Published | 4 min read

Did you know that food has a great influence on our emotions, energy levels, and overall well-being? If you want to know how you can get that extra boost of serotonin, read through this article to discover how you can take control of your emotional health through proper diet.

Relationship between food and mood

Poor nutrition and unhealthy eating habits have been implicated in the development of mood disorders. Blame has been consistently placed on blood sugar fluctuations and nutritional imbalances. In the absence of a steady and healthy source of fuel from the foods you eat, you can expect both your body and mind not to function optimally.

Let’s take a look at how unhealthy eating habits impact upon your mood:

  • Skipping meals. Missing breakfast results in low blood sugar, leaving you feeling tired and weak.
  • Cutting out whole food groups. If you cut out certain food groups like carbohydrates from your daily diet, you are missing out on essential nutrients that your body needs. Reduced levels of iron, zinc, B vitamins, vitamin D, magnesium and Omega-3 fatty acids are associated with worsening mood swings and decreased energy.
  • Eating too many refined carbohydrates as “comfort food”. High intake of unhealthy, processed carbs, such as white bread and pastries, causes your blood sugar to spike and fall rapidly, resulting in low energy.

The Latest Research

In recent years, researchers have been taking a closer look at the relationship between food and mood. Although they have yet to fully understand the hows and whys of this relationship, they have discovered links between and eating patterns with mood.

Let us summarize some of these research findings:

  • High-carbohydrate and sugar diets linked to depression and anxiety symptoms

Termed as high glycaemic index and load, carb- and sugar-rich diets are associated with an increasing incidence of depression symptoms and anxiety. This may be due to the repeated spike-and-crash reaction of blood sugar levels after eating a meal rich in refined carbs.

  • Dietary inflammation associated with depression

Characterized by frequent consumption of foods associated with inflammation (such as trans fats and refined carbohydrates) – and lower intake of nutritious foods with anti-inflammatory properties are linked to the development of depression.

  • Specific nutritional components and diets may fight depression

Substances such as polyphenols and polyunsaturated fats and general dietary patterns, such as the Mediterranean diet, may have anti-inflammatory effects. These increase the possibility that certain foods can relieve or prevent depression associated with a high inflammatory status.

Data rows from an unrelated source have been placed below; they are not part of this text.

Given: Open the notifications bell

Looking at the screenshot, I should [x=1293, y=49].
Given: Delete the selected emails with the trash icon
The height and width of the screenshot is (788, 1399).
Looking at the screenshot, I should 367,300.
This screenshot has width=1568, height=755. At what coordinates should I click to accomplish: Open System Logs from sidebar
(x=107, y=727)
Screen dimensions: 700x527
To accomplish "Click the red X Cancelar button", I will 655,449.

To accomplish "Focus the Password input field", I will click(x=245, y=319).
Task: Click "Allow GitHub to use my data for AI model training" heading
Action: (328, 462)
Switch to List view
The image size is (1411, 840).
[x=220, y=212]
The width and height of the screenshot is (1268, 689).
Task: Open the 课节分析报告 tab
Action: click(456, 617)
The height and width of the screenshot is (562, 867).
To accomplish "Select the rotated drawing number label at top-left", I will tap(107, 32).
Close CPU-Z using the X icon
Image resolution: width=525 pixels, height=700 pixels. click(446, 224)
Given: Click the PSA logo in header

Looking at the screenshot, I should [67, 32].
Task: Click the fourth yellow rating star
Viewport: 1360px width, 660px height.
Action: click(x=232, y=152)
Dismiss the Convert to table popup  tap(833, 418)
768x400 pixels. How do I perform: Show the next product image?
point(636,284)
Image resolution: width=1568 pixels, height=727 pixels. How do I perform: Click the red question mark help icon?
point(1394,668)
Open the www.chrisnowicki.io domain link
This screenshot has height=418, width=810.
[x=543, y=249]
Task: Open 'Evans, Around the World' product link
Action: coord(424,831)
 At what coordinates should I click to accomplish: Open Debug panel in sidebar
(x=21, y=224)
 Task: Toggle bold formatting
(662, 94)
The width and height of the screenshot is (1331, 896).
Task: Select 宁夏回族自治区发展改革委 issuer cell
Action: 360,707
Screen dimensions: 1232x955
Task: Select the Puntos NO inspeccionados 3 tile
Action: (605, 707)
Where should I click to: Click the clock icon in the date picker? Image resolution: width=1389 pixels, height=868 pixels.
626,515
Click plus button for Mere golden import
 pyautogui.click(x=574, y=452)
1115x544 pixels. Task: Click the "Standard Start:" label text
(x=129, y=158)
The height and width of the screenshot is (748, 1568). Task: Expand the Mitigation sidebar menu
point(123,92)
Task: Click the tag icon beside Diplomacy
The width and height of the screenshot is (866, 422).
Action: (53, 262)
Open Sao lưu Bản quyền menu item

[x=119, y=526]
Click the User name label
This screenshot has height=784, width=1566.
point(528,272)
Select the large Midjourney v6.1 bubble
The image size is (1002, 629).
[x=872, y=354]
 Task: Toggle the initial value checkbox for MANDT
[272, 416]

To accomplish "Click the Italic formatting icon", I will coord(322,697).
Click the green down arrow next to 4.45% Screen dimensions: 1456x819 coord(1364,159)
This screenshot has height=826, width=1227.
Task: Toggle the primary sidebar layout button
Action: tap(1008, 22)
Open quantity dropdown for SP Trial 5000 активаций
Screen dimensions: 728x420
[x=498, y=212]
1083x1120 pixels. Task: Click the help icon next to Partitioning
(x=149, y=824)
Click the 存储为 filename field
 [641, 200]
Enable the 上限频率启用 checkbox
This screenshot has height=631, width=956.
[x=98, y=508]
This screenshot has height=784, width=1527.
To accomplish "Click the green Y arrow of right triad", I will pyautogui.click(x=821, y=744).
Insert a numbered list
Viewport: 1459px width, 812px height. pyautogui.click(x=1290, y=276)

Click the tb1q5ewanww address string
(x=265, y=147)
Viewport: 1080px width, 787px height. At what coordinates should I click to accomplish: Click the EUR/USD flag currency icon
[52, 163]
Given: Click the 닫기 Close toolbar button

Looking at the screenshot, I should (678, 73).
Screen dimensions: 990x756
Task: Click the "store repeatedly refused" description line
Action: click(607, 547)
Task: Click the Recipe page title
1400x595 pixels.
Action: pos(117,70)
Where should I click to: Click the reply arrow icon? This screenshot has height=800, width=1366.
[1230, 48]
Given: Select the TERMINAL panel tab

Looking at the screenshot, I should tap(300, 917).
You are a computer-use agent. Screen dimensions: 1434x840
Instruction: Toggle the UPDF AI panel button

  • Dietary patterns influence mental health

Certain dietary patterns influence the state of an individual’s mental health. For example, major depressive disorder is associated with changes in the gut microbiome.

Studies on rodents showed that they displayed emotion-like behavioral shifts due to changes in the gut microbiome and that they developed depression-like symptoms after fecal gut microbiota from humans were transferred to rodents.

These findings suggest that neuroactive microbial metabolites played a role in the development of depression symptoms.

  • Diets like the Mediterranean diet promotes overall gut health

Consumption of a diet like the Mediterranean diet–high in fiber, polyphenols, and unsaturated fatty acids–promotes gut microbial taxa, which can metabolize these food sources into anti-inflammatory metabolites, such short chain fatty acids, while lowering the production of secondary bile acids and p-cresol.

  • Probiotics suggested to curb depression

Ingestion of probiotics which targets the gut microbiome, can alter the brain’s response to a task requiring emotional attention, and may also reduce depression symptoms.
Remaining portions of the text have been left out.